• [Text passage]:
[start]

Four hundred episodes later, 'Simpsons' rake in the 'D'oh!'
published: Saturday | May 19, 2007


'The Simpsons' marks its 400th episode Sunday night at 8 on Fox. From left: Bart, Marge, Lisa and Maggie.

It is the 15-minute doodle that has raked in billions. Matt Groening drew The Simpsons in 15 minutes for The Tracey Ullman Show on the then-fledgling Fox network. Twenty years later, after President George H.W. Bush vilified it, critics hailed it, and the industry feted it with awards, The Simpsons celebrates its milestone 400th episode Sunday, May 20, with 'You Kent Always Say What You Want'.

The Simpsons Movie opens July 27, a video game is planned, and Universal Studios Hollywood and Universal Orlando Resort are slated to open Simpsons rides in spring 2008.

This success is far beyond what creator Matt Groening had dared hope, yet the man who still writes the weekly comic strip "Life in Hell" knew from the start that this family was special.

"I thought The Simpsons was going to be a hit show," Groening says in a rare interview. "I thought, 'We need to have a prime-time cartoon on the air. This is what I would have wanted to see on the air when I was akid.' That is what I am always thinking on any creative project. My worry was that adults would not give it a chance because it is a cartoon and say, 'Oh, another show for kids.' If I could get adults' attention, then they would like it. I never imagined I would be talking about it 20 years later. April 19 was the 20th anniversary of the first Simpsons on Tracey Ullman. "

Original design

The characters have morphed from their initial harsher look on Ullman's show.

"On almost every long-lasting cartoon, the characters do change," Groening says. "Mickey Mouse transformed, Bugs Bunny transformed, Betty Boop had dog ears. It comes in part as the people who draw the characters get used to them and get to know them and they take on a life of their own. I always meant the original design for the characters just to be a jumping-off point. I knew they would get simplified and perfected, and it took a few years to get them to the stage I wanted."

Groening's work is simple, though never simplistic. His cartoon bunnies in "Life in Hell" resemble Marge Simpson, and anyone who has read his work over the years instantly recognises his characters, with their protruding eyes, rounded teeth and thick lines.

[end]

• [Dataset entries]:
[start]

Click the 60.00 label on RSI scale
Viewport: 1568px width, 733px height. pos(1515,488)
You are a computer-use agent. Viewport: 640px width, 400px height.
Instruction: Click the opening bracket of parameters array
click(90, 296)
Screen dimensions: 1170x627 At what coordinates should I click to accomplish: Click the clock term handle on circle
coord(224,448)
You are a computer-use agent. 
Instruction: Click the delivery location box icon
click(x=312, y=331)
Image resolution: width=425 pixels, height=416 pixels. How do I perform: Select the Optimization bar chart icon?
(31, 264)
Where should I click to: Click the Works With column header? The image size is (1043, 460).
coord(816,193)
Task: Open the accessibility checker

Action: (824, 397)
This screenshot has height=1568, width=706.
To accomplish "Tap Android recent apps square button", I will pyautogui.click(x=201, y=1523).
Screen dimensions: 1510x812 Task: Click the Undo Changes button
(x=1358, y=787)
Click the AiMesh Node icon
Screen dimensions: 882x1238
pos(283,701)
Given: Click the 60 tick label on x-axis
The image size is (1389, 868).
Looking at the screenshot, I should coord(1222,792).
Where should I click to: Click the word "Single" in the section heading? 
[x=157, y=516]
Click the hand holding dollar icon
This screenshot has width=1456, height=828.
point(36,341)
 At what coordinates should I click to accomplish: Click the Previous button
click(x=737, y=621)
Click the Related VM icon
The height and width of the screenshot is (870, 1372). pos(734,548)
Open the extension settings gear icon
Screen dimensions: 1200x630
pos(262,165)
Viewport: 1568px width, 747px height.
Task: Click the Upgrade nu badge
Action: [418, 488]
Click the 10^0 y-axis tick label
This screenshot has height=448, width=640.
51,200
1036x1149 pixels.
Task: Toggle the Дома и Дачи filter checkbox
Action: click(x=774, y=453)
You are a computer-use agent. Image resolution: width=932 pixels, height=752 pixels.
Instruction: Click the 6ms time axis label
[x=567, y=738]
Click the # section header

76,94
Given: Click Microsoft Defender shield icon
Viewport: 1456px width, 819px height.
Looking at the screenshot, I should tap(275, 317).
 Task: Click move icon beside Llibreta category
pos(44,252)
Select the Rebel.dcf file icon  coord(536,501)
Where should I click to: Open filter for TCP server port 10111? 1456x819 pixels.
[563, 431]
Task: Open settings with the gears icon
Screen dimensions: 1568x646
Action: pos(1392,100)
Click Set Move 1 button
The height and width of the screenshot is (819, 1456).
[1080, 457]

[end]

• [Short exercise A]: Rewrite the article about The Simpsons' 400th episode from "It is the 15-minute" to "family was special.", putting "sketch" in place of "doodle".
• [Short exercise B]: According to the article about The Simpsons' 400th episode, when were Universal Studios Hollywood and Universal Orlando Resort slated to open Simpsons rides?

• [Answer A]:
It is the 15-minute sketch that has raked in billions. Matt Groening drew The Simpsons in 15 minutes for The Tracey Ullman Show on the then-fledgling Fox network. Twenty years later, after President George H.W. Bush vilified it, critics hailed it, and the industry feted it with awards, The Simpsons celebrates its milestone 400th episode Sunday, May 20, with 'You Kent Always Say What You Want'.

The Simpsons Movie opens July 27, a video game is planned, and Universal Studios Hollywood and Universal Orlando Resort are slated to open Simpsons rides in spring 2008.

This success is far beyond what creator Matt Groening had dared hope, yet the man who still writes the weekly comic strip "Life in Hell" knew from the start that this family was special.

• [Answer B]: In spring 2008.